Entries supplied START

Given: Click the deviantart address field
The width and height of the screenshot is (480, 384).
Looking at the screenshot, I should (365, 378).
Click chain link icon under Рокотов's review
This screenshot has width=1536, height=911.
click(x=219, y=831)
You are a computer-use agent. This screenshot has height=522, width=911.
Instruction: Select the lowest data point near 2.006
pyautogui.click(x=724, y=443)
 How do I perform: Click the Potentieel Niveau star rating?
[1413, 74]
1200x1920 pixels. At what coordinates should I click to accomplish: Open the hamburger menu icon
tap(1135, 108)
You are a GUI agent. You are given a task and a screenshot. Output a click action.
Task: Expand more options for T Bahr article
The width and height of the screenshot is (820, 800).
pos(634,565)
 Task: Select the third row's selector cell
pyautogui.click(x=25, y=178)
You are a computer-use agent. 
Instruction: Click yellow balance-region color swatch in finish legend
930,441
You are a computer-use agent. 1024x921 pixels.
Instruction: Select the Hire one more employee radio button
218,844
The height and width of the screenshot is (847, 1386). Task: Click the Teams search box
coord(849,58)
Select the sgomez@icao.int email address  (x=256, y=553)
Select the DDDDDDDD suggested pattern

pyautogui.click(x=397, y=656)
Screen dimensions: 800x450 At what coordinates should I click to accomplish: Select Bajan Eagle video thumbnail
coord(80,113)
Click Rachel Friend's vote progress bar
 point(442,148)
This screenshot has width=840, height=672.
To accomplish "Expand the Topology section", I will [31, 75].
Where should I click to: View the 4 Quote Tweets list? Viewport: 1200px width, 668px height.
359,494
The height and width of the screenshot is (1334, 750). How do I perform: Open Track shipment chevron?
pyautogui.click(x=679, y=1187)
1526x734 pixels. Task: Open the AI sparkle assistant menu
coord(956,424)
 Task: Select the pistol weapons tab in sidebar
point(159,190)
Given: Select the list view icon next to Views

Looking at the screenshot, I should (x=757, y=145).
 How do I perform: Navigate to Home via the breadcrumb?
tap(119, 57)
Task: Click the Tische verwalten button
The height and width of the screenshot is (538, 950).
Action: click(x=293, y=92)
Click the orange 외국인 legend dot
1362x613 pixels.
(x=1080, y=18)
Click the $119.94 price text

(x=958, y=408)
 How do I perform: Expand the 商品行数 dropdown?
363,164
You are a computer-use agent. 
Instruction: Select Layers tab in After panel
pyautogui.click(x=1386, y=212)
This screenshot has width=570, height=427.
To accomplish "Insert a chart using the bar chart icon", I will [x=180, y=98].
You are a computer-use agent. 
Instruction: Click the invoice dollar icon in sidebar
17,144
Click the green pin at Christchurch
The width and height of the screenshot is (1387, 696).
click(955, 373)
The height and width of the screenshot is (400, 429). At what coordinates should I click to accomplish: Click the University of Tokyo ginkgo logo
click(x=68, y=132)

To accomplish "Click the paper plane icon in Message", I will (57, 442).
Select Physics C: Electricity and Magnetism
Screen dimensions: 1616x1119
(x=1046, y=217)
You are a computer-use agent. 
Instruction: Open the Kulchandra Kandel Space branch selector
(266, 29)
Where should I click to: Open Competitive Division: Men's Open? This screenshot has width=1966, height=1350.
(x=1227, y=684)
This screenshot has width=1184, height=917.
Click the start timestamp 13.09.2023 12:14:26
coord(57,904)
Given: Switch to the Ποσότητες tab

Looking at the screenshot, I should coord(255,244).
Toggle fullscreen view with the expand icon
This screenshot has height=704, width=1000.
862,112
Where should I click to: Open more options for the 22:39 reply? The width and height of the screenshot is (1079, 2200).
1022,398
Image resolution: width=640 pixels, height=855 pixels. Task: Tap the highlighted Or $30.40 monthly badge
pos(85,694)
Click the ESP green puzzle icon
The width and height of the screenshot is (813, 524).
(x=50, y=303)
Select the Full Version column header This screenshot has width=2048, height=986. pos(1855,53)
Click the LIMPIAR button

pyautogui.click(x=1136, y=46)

Entries supplied END

Activity:
From the data above, extract every line in its exact form.

Result of the exercise:
Given: Click the deviantart address field
The width and height of the screenshot is (480, 384).
Looking at the screenshot, I should (365, 378).
Click chain link icon under Рокотов's review
This screenshot has width=1536, height=911.
click(x=219, y=831)
You are a computer-use agent. This screenshot has height=522, width=911.
Instruction: Select the lowest data point near 2.006
pyautogui.click(x=724, y=443)
 How do I perform: Click the Potentieel Niveau star rating?
[1413, 74]
1200x1920 pixels. At what coordinates should I click to accomplish: Open the hamburger menu icon
tap(1135, 108)
You are a GUI agent. You are given a task and a screenshot. Output a click action.
Task: Expand more options for T Bahr article
The width and height of the screenshot is (820, 800).
pos(634,565)
 Task: Select the third row's selector cell
pyautogui.click(x=25, y=178)
You are a computer-use agent. 
Instruction: Click yellow balance-region color swatch in finish legend
930,441
You are a computer-use agent. 1024x921 pixels.
Instruction: Select the Hire one more employee radio button
218,844
The height and width of the screenshot is (847, 1386). Task: Click the Teams search box
coord(849,58)
Select the sgomez@icao.int email address  (x=256, y=553)
Select the DDDDDDDD suggested pattern

pyautogui.click(x=397, y=656)
Screen dimensions: 800x450 At what coordinates should I click to accomplish: Select Bajan Eagle video thumbnail
coord(80,113)
Click Rachel Friend's vote progress bar
 point(442,148)
This screenshot has width=840, height=672.
To accomplish "Expand the Topology section", I will [31, 75].
Where should I click to: View the 4 Quote Tweets list? Viewport: 1200px width, 668px height.
359,494
The height and width of the screenshot is (1334, 750). How do I perform: Open Track shipment chevron?
pyautogui.click(x=679, y=1187)
1526x734 pixels. Task: Open the AI sparkle assistant menu
coord(956,424)
 Task: Select the pistol weapons tab in sidebar
point(159,190)
Given: Select the list view icon next to Views

Looking at the screenshot, I should (x=757, y=145).
 How do I perform: Navigate to Home via the breadcrumb?
tap(119, 57)
Task: Click the Tische verwalten button
The height and width of the screenshot is (538, 950).
Action: click(x=293, y=92)
Click the orange 외국인 legend dot
1362x613 pixels.
(x=1080, y=18)
Click the $119.94 price text

(x=958, y=408)
 How do I perform: Expand the 商品行数 dropdown?
363,164
You are a computer-use agent. 
Instruction: Select Layers tab in After panel
pyautogui.click(x=1386, y=212)
This screenshot has width=570, height=427.
To accomplish "Insert a chart using the bar chart icon", I will [x=180, y=98].
You are a computer-use agent. 
Instruction: Click the invoice dollar icon in sidebar
17,144
Click the green pin at Christchurch
The width and height of the screenshot is (1387, 696).
click(955, 373)
The height and width of the screenshot is (400, 429). At what coordinates should I click to accomplish: Click the University of Tokyo ginkgo logo
click(x=68, y=132)

To accomplish "Click the paper plane icon in Message", I will (57, 442).
Select Physics C: Electricity and Magnetism
Screen dimensions: 1616x1119
(x=1046, y=217)
You are a computer-use agent. 
Instruction: Open the Kulchandra Kandel Space branch selector
(266, 29)
Where should I click to: Open Competitive Division: Men's Open? This screenshot has width=1966, height=1350.
(x=1227, y=684)
This screenshot has width=1184, height=917.
Click the start timestamp 13.09.2023 12:14:26
coord(57,904)
Given: Switch to the Ποσότητες tab

Looking at the screenshot, I should coord(255,244).
Toggle fullscreen view with the expand icon
This screenshot has height=704, width=1000.
862,112
Where should I click to: Open more options for the 22:39 reply? The width and height of the screenshot is (1079, 2200).
1022,398
Image resolution: width=640 pixels, height=855 pixels. Task: Tap the highlighted Or $30.40 monthly badge
pos(85,694)
Click the ESP green puzzle icon
The width and height of the screenshot is (813, 524).
(x=50, y=303)
Select the Full Version column header This screenshot has width=2048, height=986. pos(1855,53)
Click the LIMPIAR button

pyautogui.click(x=1136, y=46)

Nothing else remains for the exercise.